[Opening DATA EXTRACT section]
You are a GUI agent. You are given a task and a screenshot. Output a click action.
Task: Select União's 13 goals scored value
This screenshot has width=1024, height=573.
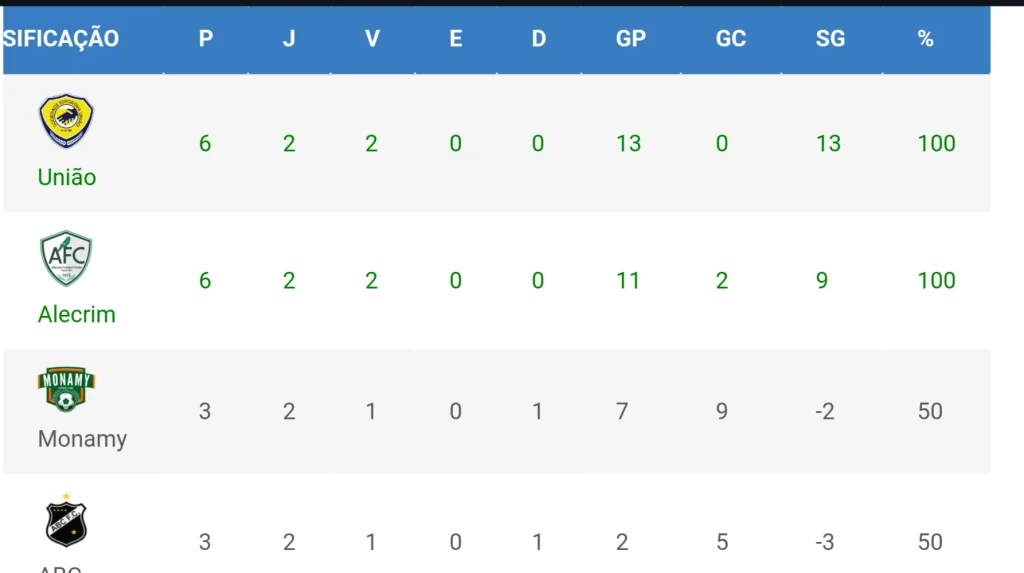pos(629,143)
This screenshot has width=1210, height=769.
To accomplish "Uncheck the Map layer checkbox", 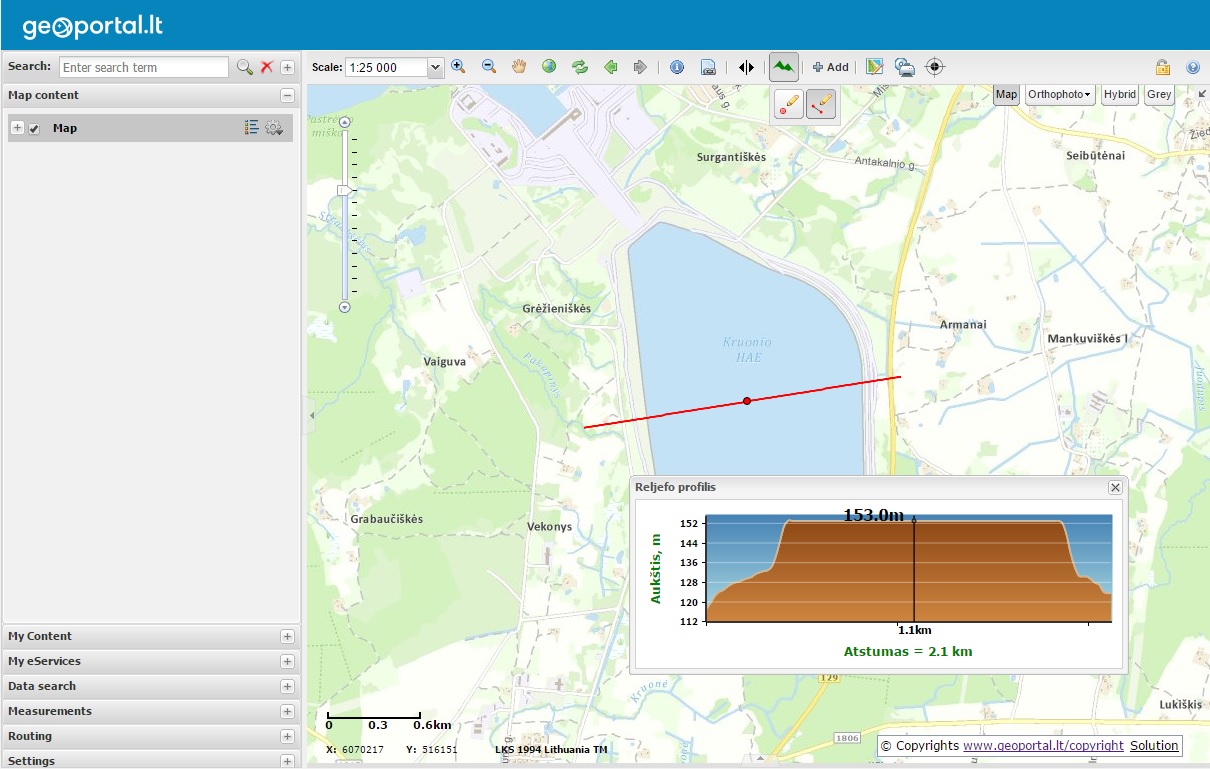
[Closing DATA EXTRACT section]
Only the lines from the one containing "This screenshot has width=1210, height=769." through the end of the listing above should be reproduced, exactly as they stand. Leave the pictures out.

This screenshot has width=1210, height=769.
To accomplish "Uncheck the Map layer checkbox", 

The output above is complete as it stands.